▶ _THE DATA_
* Start *
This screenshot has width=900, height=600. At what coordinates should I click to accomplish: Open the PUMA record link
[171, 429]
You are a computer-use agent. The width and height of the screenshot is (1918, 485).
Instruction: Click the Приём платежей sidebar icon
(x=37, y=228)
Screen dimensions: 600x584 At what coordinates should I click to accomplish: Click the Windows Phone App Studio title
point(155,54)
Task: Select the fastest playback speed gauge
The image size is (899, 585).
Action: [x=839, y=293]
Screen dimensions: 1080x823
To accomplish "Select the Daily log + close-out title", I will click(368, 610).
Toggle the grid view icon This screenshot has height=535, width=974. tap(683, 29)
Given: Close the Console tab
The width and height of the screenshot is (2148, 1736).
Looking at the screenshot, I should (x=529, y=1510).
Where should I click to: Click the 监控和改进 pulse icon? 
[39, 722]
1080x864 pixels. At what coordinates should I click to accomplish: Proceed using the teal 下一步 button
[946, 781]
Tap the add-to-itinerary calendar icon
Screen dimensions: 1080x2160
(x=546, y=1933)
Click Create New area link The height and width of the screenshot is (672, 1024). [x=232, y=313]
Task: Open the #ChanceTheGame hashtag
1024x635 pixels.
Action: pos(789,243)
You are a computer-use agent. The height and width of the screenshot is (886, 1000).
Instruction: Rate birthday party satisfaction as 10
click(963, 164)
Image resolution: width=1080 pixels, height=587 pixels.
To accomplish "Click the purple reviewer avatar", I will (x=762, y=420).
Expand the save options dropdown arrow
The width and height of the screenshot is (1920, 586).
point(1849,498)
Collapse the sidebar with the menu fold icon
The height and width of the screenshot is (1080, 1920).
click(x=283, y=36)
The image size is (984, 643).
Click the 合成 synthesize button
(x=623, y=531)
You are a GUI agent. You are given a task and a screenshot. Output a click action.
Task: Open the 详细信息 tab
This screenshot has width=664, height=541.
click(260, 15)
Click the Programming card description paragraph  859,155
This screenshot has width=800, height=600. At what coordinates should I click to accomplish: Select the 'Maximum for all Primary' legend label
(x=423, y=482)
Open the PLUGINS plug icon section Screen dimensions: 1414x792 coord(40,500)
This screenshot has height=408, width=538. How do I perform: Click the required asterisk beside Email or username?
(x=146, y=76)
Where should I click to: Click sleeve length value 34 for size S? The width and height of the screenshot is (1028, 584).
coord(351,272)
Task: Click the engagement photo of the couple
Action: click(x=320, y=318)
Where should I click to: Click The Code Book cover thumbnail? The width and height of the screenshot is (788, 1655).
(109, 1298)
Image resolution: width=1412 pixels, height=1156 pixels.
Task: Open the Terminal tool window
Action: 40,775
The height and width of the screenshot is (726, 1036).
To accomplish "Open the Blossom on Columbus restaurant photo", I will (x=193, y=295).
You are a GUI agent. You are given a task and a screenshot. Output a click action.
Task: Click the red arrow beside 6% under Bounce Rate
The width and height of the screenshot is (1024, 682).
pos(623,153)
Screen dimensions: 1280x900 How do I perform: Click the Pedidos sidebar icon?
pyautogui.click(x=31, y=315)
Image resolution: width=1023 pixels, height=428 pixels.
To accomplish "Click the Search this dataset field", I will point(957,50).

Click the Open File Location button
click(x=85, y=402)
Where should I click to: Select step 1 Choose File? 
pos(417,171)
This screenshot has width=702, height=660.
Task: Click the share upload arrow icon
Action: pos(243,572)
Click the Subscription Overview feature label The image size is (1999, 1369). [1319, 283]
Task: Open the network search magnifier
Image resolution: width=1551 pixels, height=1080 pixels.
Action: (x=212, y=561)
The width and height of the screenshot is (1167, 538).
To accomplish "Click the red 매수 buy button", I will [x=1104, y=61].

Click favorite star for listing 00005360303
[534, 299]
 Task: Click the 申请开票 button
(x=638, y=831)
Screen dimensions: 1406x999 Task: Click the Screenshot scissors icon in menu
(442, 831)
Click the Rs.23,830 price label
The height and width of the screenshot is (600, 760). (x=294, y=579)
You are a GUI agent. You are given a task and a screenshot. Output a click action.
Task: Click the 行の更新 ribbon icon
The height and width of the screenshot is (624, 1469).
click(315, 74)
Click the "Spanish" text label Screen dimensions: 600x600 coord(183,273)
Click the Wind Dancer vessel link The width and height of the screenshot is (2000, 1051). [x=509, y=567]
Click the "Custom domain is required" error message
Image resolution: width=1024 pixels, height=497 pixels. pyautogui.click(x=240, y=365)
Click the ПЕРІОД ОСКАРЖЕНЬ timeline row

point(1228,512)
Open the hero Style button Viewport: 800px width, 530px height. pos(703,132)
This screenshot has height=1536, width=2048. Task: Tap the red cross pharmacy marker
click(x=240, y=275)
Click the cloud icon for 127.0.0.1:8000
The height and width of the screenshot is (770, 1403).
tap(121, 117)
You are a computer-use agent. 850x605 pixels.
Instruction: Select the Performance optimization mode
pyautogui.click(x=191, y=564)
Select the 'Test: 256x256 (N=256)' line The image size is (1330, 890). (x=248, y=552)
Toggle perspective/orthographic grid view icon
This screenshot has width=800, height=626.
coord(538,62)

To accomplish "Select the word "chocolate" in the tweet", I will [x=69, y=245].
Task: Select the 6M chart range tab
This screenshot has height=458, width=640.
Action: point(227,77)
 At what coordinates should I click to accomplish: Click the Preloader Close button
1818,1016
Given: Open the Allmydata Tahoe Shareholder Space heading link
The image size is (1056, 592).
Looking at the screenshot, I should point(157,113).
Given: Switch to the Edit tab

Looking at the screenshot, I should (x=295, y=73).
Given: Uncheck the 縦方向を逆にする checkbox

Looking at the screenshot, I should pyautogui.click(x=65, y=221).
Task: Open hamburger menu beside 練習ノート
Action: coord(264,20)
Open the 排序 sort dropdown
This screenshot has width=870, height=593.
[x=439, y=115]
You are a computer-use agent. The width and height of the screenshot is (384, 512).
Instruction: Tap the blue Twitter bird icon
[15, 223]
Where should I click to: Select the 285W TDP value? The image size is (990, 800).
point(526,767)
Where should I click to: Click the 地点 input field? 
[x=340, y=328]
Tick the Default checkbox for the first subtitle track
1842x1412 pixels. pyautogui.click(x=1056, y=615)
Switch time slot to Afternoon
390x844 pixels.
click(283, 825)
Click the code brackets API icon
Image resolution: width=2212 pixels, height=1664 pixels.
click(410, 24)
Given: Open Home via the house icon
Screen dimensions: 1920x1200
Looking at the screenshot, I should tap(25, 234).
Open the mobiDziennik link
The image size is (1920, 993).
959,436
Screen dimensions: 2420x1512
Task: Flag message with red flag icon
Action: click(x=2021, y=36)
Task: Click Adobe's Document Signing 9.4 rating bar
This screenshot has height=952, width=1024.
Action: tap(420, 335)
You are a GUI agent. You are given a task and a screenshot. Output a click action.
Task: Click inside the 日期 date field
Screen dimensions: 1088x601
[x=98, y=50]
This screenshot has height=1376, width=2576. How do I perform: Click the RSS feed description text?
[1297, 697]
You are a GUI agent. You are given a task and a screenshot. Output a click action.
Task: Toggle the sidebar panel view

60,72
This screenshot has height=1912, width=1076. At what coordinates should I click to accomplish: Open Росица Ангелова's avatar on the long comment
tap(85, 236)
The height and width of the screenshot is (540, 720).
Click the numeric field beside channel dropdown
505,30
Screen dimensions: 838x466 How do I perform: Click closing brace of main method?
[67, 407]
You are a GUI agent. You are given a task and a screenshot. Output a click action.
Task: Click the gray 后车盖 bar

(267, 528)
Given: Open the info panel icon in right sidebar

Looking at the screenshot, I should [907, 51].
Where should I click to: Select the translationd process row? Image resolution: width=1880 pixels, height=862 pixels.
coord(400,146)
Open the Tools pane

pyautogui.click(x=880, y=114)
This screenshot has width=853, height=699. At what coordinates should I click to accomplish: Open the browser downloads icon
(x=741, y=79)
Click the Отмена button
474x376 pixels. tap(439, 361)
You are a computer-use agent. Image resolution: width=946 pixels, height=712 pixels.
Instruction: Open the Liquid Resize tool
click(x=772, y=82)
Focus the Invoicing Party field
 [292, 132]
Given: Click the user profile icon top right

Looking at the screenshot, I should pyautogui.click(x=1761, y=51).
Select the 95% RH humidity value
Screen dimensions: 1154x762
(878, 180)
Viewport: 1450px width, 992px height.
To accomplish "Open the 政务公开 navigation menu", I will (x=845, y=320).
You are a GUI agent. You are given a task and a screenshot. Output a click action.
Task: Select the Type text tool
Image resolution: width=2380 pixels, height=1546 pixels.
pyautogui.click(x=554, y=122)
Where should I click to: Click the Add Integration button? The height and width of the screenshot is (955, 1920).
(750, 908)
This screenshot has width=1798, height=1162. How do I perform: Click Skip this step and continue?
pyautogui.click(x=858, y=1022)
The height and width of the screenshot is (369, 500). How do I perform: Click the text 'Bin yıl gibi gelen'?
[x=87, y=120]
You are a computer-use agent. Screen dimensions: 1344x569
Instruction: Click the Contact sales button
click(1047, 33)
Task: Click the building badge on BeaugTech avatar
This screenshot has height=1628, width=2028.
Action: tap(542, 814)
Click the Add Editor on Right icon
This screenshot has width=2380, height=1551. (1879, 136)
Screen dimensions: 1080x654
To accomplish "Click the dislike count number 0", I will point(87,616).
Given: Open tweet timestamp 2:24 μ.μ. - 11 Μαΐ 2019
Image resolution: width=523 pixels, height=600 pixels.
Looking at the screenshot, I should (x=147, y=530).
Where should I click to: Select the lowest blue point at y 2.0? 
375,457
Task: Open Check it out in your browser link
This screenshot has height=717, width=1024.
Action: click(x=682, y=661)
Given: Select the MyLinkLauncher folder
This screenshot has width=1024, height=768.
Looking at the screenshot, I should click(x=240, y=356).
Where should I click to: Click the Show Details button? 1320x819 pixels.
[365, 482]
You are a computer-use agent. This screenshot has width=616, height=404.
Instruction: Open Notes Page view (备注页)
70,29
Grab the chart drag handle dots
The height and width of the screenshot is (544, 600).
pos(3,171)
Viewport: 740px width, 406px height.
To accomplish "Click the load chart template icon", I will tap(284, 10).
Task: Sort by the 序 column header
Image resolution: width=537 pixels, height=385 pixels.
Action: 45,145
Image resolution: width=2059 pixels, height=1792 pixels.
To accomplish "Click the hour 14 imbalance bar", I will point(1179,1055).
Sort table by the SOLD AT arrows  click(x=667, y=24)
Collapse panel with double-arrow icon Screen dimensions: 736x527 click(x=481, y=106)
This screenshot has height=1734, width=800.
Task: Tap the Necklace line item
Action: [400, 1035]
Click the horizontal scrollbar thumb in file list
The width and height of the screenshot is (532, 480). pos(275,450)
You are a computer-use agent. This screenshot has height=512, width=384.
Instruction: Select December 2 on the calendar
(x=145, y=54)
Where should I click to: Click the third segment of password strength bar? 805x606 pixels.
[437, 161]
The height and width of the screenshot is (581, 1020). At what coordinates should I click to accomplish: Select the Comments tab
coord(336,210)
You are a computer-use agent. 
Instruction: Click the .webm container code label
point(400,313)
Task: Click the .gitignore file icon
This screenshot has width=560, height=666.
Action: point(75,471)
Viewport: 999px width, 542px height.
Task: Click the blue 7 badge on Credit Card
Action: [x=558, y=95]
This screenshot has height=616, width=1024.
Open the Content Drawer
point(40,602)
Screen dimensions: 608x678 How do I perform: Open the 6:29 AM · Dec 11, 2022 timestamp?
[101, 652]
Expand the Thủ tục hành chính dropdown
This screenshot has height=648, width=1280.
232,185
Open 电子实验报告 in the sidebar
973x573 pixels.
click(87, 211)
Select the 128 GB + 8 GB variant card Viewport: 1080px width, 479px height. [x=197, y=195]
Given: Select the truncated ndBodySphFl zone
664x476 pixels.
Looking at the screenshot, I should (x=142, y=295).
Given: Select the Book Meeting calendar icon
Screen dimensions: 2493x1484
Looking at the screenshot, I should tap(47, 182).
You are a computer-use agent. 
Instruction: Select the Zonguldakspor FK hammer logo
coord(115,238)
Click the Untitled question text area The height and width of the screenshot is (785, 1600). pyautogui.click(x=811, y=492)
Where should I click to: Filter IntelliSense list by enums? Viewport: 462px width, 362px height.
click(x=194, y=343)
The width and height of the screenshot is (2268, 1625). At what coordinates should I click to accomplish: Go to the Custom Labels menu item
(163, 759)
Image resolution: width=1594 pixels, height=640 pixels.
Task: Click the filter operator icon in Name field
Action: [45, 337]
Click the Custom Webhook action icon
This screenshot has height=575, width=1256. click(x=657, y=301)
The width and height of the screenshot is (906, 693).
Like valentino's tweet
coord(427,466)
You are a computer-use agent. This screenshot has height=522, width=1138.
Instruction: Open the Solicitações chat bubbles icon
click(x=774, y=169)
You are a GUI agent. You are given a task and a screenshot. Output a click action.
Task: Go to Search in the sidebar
* End *
Copy out the items from the line containing "The height and width of the screenshot is (581, 1020)." down to the line containing "Select the 128", both of those lines included, word for word.

▶ _SOLVED EXERCISE_
The height and width of the screenshot is (581, 1020). At what coordinates should I click to accomplish: Select the Comments tab
coord(336,210)
You are a computer-use agent. 
Instruction: Click the .webm container code label
point(400,313)
Task: Click the .gitignore file icon
This screenshot has width=560, height=666.
Action: point(75,471)
Viewport: 999px width, 542px height.
Task: Click the blue 7 badge on Credit Card
Action: [x=558, y=95]
This screenshot has height=616, width=1024.
Open the Content Drawer
point(40,602)
Screen dimensions: 608x678 How do I perform: Open the 6:29 AM · Dec 11, 2022 timestamp?
[101, 652]
Expand the Thủ tục hành chính dropdown
This screenshot has height=648, width=1280.
232,185
Open 电子实验报告 in the sidebar
973x573 pixels.
click(87, 211)
Select the 128 GB + 8 GB variant card Viewport: 1080px width, 479px height. [x=197, y=195]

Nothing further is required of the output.